→ WHAT TO PRODUCE
Output only the stretch of the listing that starts at the line containing "Task: Open Search with the magnifier icon" and ends at the line containing "This screenshot has height=960, width=1280.", reproduced exactly with both ends.

......

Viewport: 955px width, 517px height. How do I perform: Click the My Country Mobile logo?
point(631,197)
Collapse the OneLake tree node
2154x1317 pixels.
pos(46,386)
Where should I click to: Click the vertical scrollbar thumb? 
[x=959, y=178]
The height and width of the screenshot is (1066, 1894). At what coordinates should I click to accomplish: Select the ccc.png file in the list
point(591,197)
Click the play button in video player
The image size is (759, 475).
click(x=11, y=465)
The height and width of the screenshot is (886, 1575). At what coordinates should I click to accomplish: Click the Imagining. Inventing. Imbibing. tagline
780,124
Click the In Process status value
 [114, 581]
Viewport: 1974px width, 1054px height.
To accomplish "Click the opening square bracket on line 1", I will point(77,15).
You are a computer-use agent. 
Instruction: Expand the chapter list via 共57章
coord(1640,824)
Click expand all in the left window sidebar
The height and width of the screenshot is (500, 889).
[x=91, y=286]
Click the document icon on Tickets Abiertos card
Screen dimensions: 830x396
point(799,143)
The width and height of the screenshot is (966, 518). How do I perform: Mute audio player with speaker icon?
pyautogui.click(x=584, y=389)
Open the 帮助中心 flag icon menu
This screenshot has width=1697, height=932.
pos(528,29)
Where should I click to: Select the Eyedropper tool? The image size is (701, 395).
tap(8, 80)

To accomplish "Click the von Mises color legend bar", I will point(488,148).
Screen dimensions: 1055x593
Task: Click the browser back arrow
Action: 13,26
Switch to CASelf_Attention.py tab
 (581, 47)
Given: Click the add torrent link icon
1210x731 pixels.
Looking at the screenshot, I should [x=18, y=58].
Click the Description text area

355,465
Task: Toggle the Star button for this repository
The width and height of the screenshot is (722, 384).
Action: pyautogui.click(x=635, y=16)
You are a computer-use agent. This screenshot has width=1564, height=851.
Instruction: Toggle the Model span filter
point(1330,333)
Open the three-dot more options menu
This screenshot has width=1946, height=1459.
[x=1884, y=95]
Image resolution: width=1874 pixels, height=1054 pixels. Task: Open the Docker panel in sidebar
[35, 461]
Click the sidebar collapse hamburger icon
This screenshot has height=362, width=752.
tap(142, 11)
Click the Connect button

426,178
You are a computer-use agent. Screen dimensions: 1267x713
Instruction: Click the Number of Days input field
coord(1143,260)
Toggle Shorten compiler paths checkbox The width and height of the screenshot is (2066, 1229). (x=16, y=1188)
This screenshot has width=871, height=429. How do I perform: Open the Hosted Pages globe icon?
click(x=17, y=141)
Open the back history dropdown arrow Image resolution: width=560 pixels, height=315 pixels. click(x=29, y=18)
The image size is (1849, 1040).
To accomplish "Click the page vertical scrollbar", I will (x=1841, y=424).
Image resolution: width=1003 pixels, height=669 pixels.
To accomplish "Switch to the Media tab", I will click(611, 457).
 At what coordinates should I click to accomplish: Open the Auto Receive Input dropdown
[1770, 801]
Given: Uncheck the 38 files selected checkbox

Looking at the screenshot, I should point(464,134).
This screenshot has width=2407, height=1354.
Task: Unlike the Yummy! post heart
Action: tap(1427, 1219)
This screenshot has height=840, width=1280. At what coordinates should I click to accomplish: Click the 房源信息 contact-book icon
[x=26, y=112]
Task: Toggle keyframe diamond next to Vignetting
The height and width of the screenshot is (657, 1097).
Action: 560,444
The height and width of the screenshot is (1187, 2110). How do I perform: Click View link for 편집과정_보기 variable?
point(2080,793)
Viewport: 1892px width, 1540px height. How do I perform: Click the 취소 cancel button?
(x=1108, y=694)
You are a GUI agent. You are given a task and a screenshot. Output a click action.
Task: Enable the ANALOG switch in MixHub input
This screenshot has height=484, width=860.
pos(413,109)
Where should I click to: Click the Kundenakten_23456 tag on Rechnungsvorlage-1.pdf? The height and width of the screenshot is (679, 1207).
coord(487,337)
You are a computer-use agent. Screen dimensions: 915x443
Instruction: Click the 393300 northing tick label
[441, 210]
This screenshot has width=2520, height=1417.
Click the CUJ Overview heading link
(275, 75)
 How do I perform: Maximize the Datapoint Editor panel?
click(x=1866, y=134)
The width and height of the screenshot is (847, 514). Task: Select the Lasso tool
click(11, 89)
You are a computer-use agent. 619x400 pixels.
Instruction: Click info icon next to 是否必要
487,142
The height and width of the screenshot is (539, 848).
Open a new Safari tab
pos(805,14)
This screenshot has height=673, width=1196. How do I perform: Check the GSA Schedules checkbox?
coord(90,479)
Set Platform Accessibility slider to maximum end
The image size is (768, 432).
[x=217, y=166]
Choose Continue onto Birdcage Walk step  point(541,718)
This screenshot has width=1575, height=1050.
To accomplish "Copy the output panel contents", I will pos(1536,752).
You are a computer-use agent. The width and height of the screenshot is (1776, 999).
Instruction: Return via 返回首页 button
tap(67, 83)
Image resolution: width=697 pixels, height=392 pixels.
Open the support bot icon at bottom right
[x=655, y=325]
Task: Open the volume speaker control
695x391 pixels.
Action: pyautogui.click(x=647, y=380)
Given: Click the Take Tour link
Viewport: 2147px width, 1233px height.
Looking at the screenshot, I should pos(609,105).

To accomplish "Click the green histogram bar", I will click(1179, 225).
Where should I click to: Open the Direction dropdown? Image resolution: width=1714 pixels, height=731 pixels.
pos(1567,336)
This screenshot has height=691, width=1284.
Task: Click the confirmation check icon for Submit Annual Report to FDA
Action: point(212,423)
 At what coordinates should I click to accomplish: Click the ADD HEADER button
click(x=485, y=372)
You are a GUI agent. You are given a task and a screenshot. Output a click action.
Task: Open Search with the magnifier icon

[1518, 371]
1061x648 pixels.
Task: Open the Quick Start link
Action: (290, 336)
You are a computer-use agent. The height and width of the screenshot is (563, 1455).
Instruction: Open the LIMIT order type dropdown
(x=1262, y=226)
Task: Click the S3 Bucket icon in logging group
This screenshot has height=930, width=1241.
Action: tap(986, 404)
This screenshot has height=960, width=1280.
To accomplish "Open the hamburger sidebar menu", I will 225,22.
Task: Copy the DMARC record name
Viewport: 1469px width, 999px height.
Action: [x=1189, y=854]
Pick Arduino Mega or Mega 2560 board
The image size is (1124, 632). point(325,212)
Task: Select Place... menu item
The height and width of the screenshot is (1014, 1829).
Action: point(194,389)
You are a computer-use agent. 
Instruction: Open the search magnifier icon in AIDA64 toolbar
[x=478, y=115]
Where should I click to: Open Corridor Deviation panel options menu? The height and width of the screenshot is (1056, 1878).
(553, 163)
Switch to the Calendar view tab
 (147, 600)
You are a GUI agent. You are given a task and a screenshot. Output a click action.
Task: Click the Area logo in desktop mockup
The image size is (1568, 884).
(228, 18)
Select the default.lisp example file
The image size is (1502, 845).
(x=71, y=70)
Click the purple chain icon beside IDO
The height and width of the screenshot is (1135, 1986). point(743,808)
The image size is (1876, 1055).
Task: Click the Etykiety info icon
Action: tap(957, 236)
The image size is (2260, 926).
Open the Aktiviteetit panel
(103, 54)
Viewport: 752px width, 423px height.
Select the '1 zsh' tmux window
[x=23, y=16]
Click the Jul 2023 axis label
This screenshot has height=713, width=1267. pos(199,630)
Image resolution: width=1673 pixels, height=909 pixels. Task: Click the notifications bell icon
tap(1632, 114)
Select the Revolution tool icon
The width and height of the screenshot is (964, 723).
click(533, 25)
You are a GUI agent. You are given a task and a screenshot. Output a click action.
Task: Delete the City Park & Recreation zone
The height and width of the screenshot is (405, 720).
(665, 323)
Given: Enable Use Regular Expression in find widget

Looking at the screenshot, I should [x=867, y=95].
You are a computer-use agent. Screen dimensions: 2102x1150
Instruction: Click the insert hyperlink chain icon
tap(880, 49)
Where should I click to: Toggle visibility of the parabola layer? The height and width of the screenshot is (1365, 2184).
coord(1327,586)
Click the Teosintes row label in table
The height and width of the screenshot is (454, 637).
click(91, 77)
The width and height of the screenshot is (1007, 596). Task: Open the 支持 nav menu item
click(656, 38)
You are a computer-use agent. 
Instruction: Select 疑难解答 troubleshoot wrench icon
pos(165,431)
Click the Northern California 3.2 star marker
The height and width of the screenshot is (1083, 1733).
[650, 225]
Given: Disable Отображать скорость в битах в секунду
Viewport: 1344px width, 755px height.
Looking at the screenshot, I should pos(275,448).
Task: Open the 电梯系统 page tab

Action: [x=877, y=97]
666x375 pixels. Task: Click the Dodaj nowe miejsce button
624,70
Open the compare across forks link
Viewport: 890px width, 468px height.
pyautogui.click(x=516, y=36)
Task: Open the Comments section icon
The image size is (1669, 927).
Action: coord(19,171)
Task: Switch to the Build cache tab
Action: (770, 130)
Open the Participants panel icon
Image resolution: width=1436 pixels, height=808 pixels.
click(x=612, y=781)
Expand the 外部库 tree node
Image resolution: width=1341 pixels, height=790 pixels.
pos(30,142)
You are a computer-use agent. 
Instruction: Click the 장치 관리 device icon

......

→ FINAL ANSWER
Task: Open Search with the magnifier icon

[1518, 371]
1061x648 pixels.
Task: Open the Quick Start link
Action: (290, 336)
You are a computer-use agent. The height and width of the screenshot is (563, 1455).
Instruction: Open the LIMIT order type dropdown
(x=1262, y=226)
Task: Click the S3 Bucket icon in logging group
This screenshot has height=930, width=1241.
Action: tap(986, 404)
This screenshot has height=960, width=1280.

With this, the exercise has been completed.